• [Passage shown]:
*****

Editorial policy

Independence, sourcing, disclosure: the editorial standards that govern this site.

Personal-injury content is a YMYL (Your Money or Your Life) topic. Errors have real consequences for real people. The standards below are what we hold ourselves to.

Last reviewed 2026-05-16

Editorial independence

CaseWorthNow has no equity owner, advertiser, or business partner with input rights into editorial decisions. We do not accept paid placements, sponsored content, or pay-for-coverage arrangements with law firms, insurance companies, or claims-buyer aggregators.

Display advertising appears in clearly labeled slots and is not adjusted based on advertiser identity. Ad networks (Google AdSense, Ezoic, or others used) operate on a purely programmatic basis. Editorial content is never modified to favor an advertiser.

Sourcing standards

Every factual claim on the site falls into one of three sourcing tiers:

  1. Tier 1: Primary law. Statutes, court decisions, regulatory filings. Cited directly to the controlling code section or case caption.
  2. Tier 2: Secondary authority. Cornell Legal Information Institute, ABA model rules, state bar publications. Used to corroborate Tier 1 and to provide cross-reference.
  3. Tier 3: Practice literature. AAJ publications, state trial-lawyer association practice manuals, peer-reviewed law-review articles. Used to provide contextual explanation of how a rule operates in practice.

We do not cite to law-firm marketing pages, lawyer-rating sites, claims-buyer marketing content, or other commercial publications as authority for factual claims. We do not cite to general-purpose AI assistants (ChatGPT, Bard, etc.) as sources.

AI disclosure

AI-assisted content on this site is clearly labeled with the model used (Claude Opus 4.7, Gemini 2.5 Pro, etc.) and includes a reasoning trace showing how the model arrived at the output. Readers can verify the model\'s reasoning against the cited primary sources.

AI is used for:

  • Drafting prose where the analytical reasoning is straightforward and primary sources are available for verification.

*****

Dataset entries
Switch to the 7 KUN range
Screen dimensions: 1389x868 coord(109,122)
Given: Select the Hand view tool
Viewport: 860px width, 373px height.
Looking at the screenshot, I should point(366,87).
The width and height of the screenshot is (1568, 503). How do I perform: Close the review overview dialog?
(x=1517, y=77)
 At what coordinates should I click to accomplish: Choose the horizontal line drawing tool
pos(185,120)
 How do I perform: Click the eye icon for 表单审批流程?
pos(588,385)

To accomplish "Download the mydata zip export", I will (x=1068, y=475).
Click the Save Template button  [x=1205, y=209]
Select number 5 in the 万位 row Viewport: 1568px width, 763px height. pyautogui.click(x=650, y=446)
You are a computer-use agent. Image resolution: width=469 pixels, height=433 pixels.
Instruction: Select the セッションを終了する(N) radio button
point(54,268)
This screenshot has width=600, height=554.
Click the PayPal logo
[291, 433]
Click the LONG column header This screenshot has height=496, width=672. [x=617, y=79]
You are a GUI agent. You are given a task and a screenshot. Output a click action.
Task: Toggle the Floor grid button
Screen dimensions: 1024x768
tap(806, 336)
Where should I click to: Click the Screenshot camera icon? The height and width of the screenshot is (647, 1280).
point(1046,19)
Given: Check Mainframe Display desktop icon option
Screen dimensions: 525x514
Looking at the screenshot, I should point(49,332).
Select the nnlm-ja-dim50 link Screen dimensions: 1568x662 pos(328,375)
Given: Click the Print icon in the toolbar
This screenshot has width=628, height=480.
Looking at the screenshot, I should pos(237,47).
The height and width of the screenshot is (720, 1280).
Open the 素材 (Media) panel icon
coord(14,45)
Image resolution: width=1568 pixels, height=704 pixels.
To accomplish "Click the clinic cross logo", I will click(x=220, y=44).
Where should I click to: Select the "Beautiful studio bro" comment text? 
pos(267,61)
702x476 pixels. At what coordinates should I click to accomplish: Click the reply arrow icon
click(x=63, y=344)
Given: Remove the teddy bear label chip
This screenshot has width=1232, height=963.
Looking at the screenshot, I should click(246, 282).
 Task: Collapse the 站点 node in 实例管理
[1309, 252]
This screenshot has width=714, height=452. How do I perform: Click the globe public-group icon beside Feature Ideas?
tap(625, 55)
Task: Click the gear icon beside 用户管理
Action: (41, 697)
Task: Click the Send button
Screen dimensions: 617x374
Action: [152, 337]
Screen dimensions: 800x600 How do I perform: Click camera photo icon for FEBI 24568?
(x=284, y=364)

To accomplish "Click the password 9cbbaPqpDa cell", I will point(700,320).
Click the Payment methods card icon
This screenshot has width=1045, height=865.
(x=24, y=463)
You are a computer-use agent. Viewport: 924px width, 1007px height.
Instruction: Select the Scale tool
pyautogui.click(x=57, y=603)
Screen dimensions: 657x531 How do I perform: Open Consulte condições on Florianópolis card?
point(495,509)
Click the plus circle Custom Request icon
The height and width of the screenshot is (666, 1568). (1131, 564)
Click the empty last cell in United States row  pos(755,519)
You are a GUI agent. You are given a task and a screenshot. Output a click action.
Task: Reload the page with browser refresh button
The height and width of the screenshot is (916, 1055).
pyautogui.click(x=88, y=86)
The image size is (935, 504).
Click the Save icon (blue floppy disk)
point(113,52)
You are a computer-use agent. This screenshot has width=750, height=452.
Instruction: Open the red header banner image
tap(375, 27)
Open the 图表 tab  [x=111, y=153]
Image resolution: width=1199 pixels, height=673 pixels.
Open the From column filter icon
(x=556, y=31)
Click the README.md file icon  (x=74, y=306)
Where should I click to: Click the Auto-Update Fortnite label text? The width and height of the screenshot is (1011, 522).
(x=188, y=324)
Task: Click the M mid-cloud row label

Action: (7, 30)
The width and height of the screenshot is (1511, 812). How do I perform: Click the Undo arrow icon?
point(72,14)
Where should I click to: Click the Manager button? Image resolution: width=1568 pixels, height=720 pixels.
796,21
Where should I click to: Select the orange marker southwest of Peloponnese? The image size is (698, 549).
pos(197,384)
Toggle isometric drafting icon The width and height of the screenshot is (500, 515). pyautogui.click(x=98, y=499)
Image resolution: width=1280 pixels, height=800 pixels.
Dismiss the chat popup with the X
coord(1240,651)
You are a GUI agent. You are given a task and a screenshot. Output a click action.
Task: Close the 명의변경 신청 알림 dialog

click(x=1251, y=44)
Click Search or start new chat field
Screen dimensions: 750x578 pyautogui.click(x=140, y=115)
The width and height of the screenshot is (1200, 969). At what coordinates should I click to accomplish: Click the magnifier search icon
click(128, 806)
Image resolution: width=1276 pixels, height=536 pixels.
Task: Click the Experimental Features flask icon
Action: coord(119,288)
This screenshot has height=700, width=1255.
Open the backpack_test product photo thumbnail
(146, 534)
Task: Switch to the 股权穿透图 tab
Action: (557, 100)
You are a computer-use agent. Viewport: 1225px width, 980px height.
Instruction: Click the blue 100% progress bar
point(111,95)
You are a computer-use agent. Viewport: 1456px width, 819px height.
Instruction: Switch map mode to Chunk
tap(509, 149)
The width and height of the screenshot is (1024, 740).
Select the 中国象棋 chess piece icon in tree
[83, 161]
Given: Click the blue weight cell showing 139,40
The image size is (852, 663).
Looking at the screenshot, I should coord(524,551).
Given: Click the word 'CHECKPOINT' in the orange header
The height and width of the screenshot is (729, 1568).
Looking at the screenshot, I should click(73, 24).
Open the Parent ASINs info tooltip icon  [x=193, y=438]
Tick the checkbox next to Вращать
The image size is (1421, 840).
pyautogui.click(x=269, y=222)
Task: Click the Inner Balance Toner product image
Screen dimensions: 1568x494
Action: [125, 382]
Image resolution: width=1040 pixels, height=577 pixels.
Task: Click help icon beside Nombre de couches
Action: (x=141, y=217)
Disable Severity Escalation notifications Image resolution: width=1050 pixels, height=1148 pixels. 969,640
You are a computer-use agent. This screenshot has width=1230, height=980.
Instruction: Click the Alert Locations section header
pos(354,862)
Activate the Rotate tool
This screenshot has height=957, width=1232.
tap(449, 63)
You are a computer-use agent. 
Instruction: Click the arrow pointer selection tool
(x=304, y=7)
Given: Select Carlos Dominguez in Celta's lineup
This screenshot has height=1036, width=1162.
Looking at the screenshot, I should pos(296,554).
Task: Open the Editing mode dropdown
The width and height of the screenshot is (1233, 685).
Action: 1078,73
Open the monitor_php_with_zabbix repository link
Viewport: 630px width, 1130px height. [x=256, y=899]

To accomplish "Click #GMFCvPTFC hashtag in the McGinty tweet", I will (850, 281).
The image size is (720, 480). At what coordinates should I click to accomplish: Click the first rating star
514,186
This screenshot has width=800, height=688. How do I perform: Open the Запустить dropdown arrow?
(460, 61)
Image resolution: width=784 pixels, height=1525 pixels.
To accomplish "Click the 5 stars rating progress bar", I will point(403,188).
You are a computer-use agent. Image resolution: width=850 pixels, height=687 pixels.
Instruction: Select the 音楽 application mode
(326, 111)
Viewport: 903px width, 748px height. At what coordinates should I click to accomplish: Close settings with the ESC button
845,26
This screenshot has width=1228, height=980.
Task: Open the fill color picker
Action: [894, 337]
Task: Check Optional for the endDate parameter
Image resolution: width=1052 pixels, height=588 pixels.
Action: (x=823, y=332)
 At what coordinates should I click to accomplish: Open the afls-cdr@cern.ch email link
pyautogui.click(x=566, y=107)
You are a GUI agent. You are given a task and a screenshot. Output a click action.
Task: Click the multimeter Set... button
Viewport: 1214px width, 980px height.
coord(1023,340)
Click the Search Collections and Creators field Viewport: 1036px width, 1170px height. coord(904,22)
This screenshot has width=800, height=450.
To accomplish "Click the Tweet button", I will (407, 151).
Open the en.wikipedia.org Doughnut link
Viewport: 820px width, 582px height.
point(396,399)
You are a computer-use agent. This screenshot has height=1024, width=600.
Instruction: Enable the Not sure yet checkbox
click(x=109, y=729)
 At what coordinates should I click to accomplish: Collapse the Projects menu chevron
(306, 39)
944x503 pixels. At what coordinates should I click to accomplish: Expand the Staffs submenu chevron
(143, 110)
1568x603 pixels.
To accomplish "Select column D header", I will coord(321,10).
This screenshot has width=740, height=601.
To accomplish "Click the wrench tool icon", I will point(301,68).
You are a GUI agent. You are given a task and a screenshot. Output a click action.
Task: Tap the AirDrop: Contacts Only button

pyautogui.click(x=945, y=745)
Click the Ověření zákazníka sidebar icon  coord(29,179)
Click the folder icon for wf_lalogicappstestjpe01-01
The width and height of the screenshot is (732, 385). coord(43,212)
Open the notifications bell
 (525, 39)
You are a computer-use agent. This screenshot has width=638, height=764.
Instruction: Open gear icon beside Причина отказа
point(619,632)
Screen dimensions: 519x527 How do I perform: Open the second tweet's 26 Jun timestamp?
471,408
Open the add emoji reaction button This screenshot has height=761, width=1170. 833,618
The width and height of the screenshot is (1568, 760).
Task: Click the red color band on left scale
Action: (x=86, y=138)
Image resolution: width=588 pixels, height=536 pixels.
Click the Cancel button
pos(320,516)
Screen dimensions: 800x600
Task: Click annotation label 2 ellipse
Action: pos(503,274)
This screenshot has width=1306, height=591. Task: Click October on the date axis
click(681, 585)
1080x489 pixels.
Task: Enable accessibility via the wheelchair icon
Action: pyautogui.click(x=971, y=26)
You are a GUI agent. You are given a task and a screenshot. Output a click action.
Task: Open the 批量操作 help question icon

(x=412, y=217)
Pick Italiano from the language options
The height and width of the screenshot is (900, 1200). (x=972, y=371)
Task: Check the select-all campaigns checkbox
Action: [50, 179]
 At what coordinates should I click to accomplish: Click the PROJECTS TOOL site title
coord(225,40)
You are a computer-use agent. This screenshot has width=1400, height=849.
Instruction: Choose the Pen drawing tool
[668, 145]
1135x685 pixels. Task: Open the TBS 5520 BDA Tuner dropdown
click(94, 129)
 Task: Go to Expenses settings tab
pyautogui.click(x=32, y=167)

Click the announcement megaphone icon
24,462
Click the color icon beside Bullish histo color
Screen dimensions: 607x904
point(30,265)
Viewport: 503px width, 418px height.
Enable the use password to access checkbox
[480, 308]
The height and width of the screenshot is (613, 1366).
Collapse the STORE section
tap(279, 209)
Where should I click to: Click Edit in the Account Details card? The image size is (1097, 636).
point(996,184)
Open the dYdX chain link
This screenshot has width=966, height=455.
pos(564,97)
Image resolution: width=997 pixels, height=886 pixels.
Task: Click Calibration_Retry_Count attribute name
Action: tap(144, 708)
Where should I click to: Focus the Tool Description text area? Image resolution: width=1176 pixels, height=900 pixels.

*****

• [Tasks to perform]:
- 1) Answer these questions about the editorial policy:
(a) On what date was the policy last reviewed?
(b) Which ad networks does it name?
(c) What sources does it list under Tier 2?
- 2) Write the next part of the editorial policy, picking up right after its last line.
You don't need the material to do these tasks.

• [Task results]:
- 1)
(a) 2026-05-16
(b) Google AdSense and Ezoic
(c) Cornell Legal Information Institute, ABA model rules, and state bar publications

- 2)
  • Reading verified primary sources and producing structured fact extractions.
  • Generating personalized output in tools where the user\'s specific inputs drive the result.

AI is not used for:

  • Fabricating citations to cases or statutes that have not been verified by the primary-source pipeline.
  • Generating legal advice or case-specific recommendations.
  • Inventing settlement figures, verdict amounts, or "average" recoveries that cannot be traced to a real source.

Author identification and expertise

The site is built and maintained by an independent publisher. Editorial decisions and tool design are reviewed by domain consultants with experience in U.S. personal-injury litigation. Where the team\'s expertise is insufficient on a state-specific procedural point, we cite to and link the controlling authority rather than paraphrase.

For named tools (Case Value AI, Demand Letter Generator, etc.), the author of the underlying methodology and the consulting reviewers are identified on the Methodology page. We do not anonymize authorship to disguise the limits of our expertise.

Corrections

We maintain a public corrections log on the Corrections page. Substantive factual errors are corrected within 24 hours of verification, and the correction is logged with the original error, the correct content, and the date of correction.

We do not silently edit content after publication to disguise prior errors. Material changes are timestamped and the prior version is archivable through standard web-archiving services.

Conflicts of interest

The site does not refer cases to specific attorneys and does not accept referral fees. The Find an Attorney page links to state bar referral services, which are statutorily-regulated non-profit entities, not commercial directories.

If we ever begin accepting referral fees, we will disclose this prominently on every page that includes attorney referrals and on the Editorial Policy page. We have no plans to do so.

What we will not publish

The site will not publish:

  • Specific "average settlement" figures without underlying case-data citations.
  • Promises or implications about outcomes in specific cases.
  • Comparative claims about specific attorneys or law firms.
  • Statements that could reasonably be interpreted as legal advice.
  • "Click here to be matched with a lawyer in your area" interstitials.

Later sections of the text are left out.